Errors can lead to frustration, wasted resources, and lost time—particularly critical in settings with limited resources. If you are seeing this card, perhaps you are in a state of seeing errors everywhere and feeling that they are constantly happening to you. Repeated errors drain energy and grow in importance when given too much attention without having the patience to work on and with them.

While they are often perceived as negative, errors can be eye opening, holding the potential to serve as a powerful catalyst for growth. They force a pause, a reassessment, often leading to innovation as individuals and communities seek solutions. Glitches, technical and mechanical errors reveal the underside of protocols we are habituated to. Behind them lie deeply rooted societal aspects of everyday tools, from cultural norms and values to issues of design, accessibility, and structurally encoded bias.

The Error card may be showing up for you through breaking the seamlessness of technical functionality.

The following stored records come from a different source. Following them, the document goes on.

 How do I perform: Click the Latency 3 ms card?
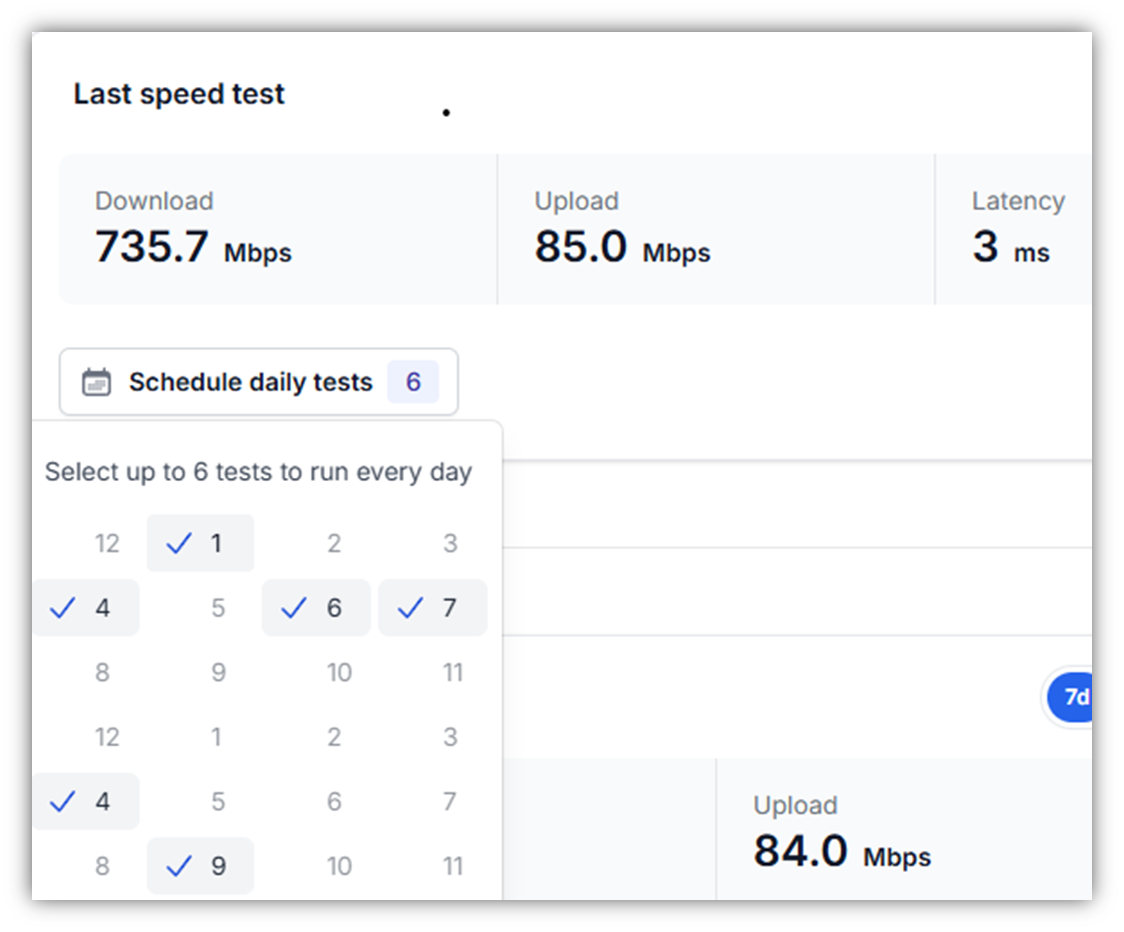click(1015, 229)
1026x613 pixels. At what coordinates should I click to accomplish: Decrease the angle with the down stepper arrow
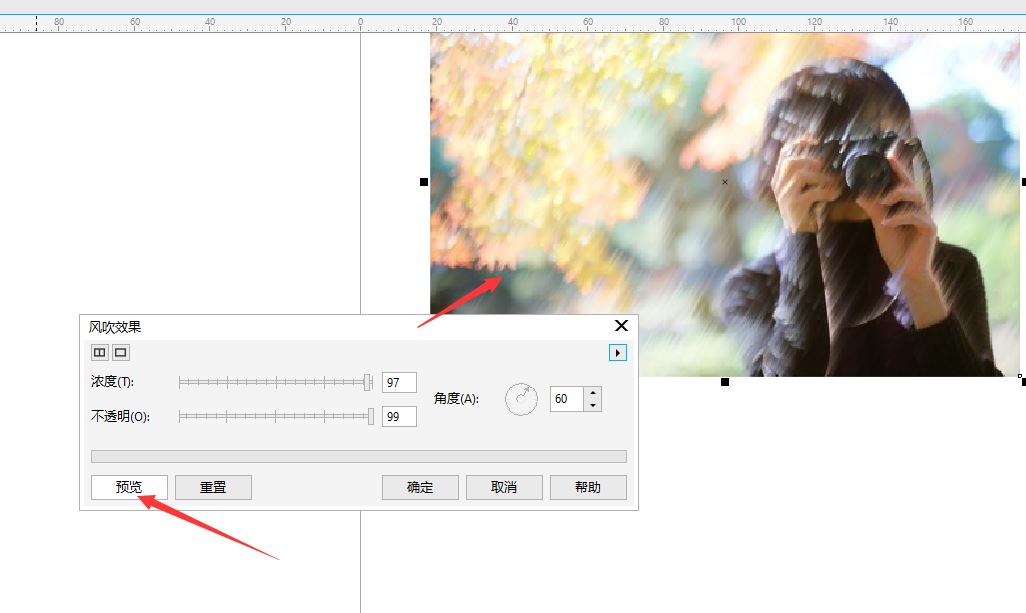(593, 405)
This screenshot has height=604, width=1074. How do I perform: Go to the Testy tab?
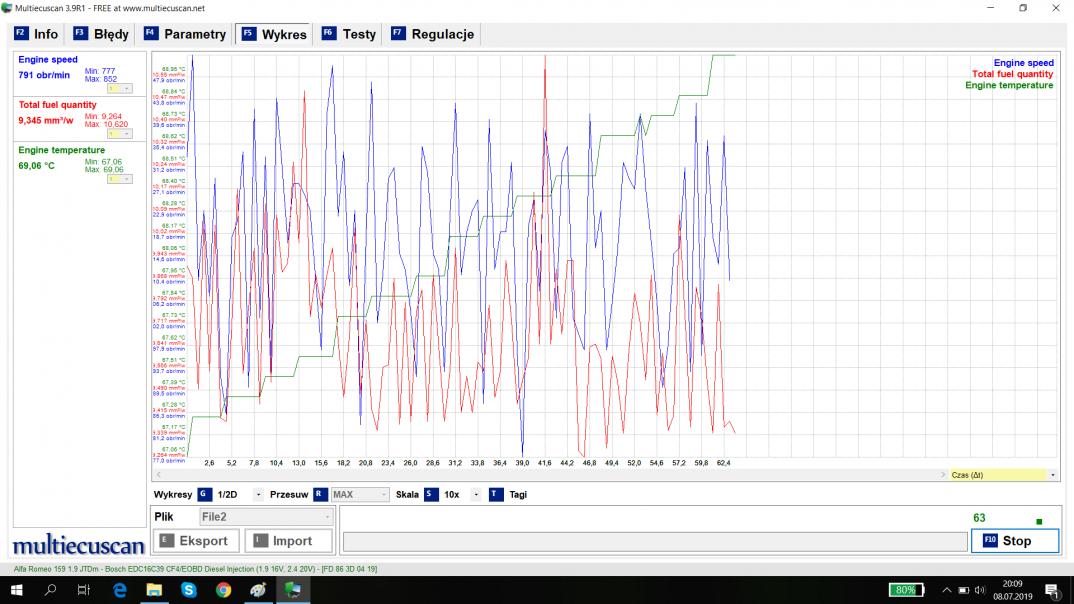(x=349, y=34)
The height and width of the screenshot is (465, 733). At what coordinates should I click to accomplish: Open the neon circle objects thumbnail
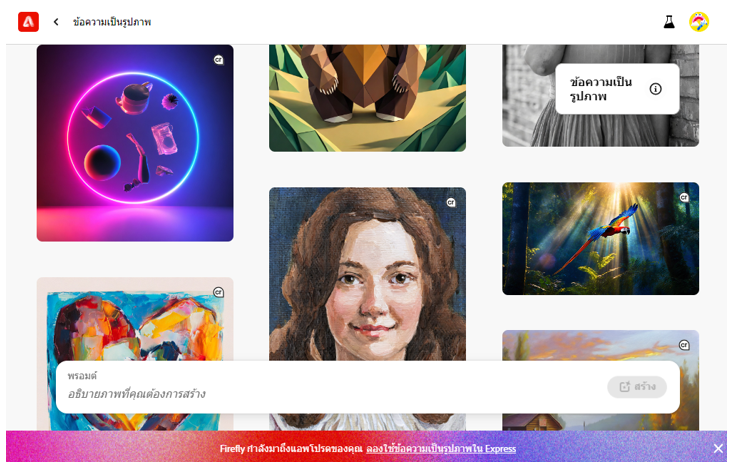pos(135,143)
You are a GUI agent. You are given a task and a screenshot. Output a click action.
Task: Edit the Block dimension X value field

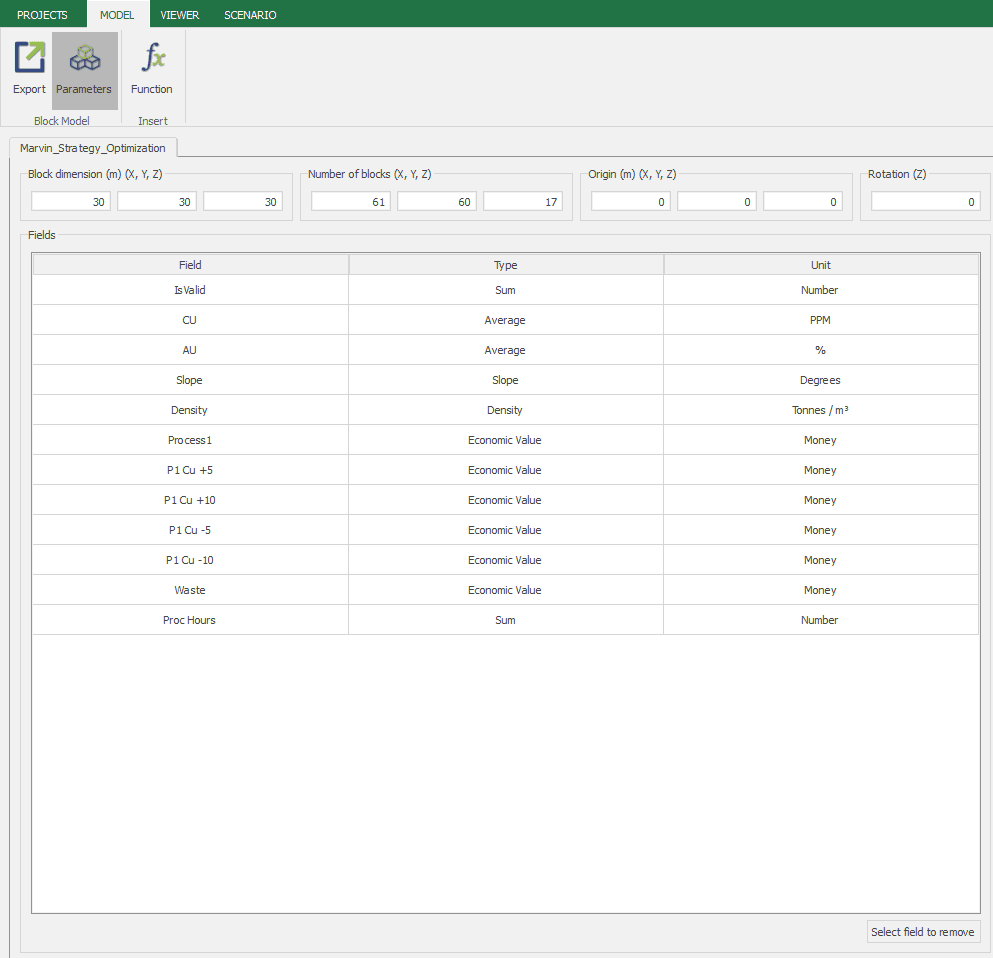coord(71,202)
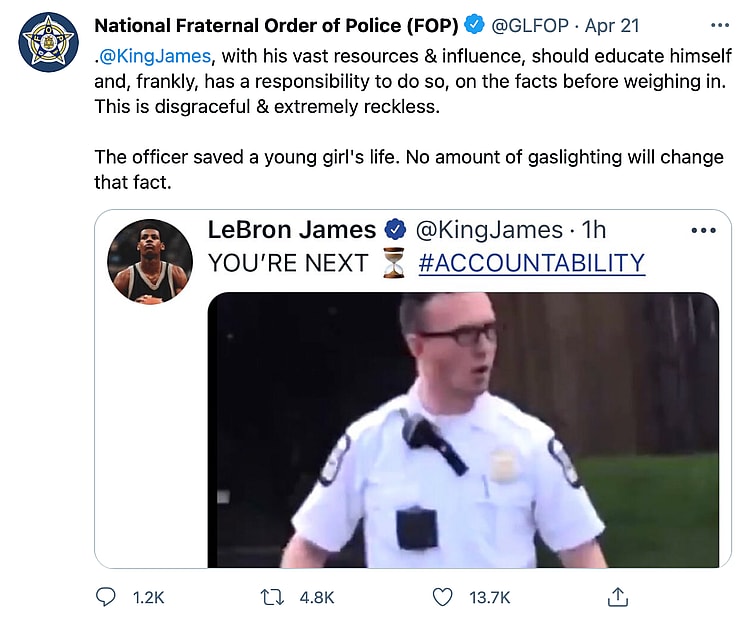Click the 4.8K retweets count
This screenshot has width=750, height=621.
click(x=316, y=597)
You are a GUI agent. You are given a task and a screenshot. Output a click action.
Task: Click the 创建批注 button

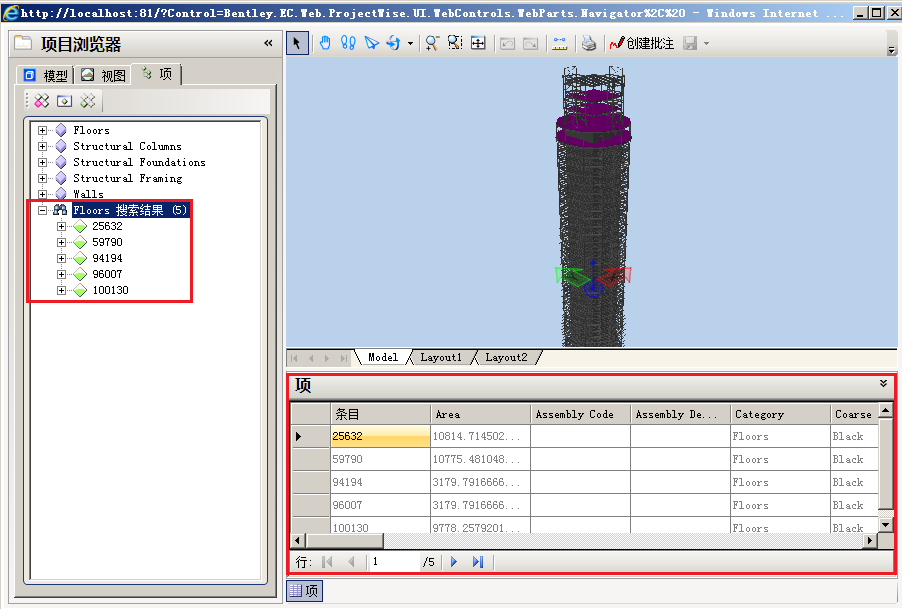pyautogui.click(x=641, y=43)
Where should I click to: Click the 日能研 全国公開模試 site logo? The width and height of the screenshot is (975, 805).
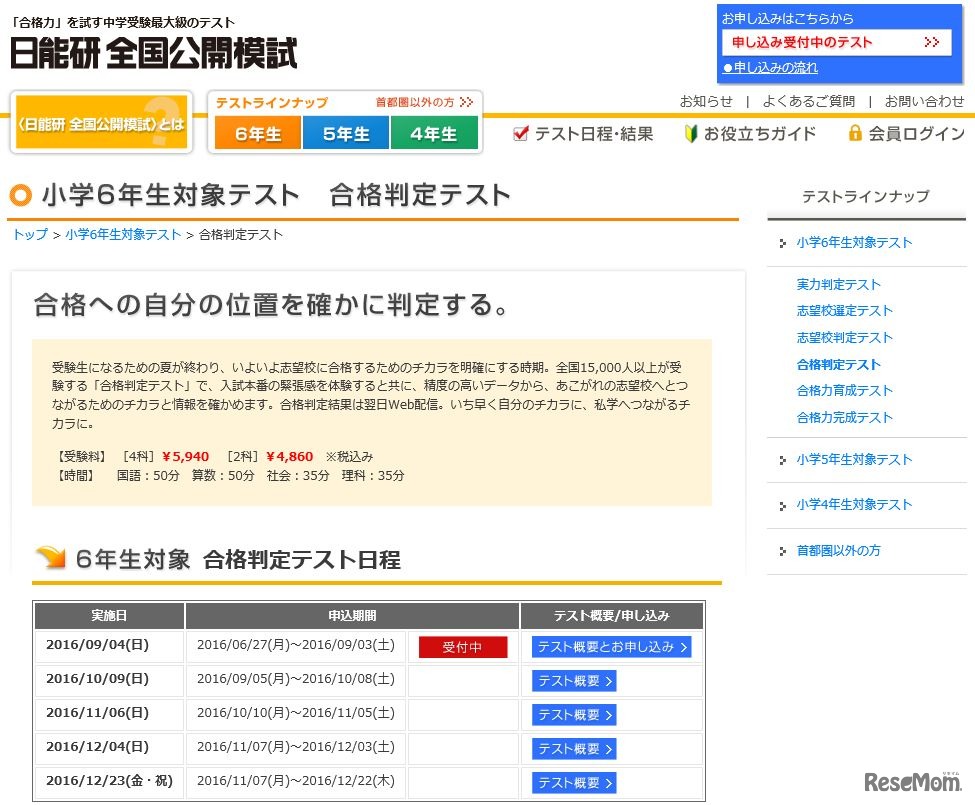[x=153, y=52]
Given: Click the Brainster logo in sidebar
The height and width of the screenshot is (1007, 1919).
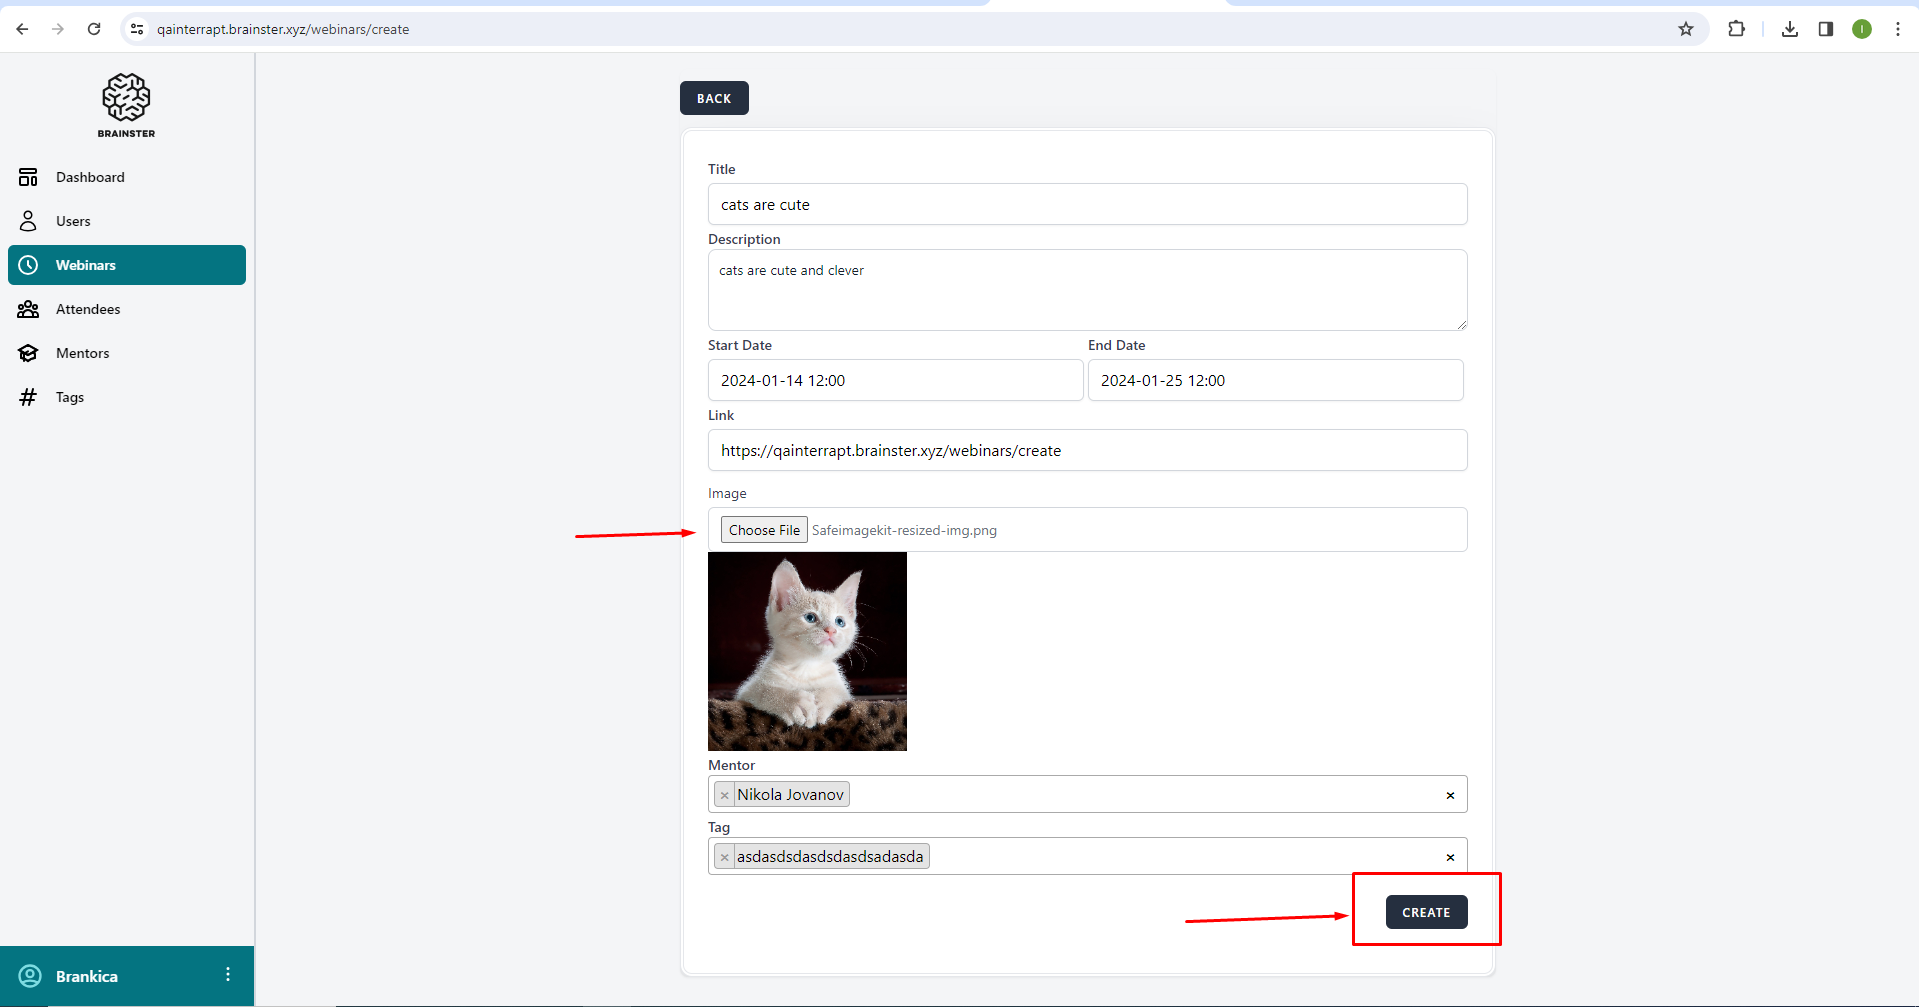Looking at the screenshot, I should coord(126,104).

You could be in the space of harnessing a sensibility for what lies beneath an error. This attunement can open our perspectives to new unexpected outcomes, workflows and approaches, sometimes shifting the materials and techniques we work with.

If you act, you make mistakes. Errors have a humbling effect, reminding us of the imperfection inherent in human endeavors. Accepting that errors are fundamental in refining ideas and works is a part of a debugging mindset, which develops patience in the process uncovering, testing, and coming to solutions. An added value of this type of humility is that it fosters a more welcoming environment for feedback.

Errors are often conflated with flaws. Certain forms of privilege afford resources to quickly correct errors, minimizing their impact and accountability of those involved. In contrast, in under-resourced communities, the consequences of errors can be magnified, exacerbating existing inequalities. Those with fewer resources are less able to absorb the setbacks caused by mistakes, while they are often the ones blamed when things go wrong. All of these factors can lead to a widening gap between the perception of different groups.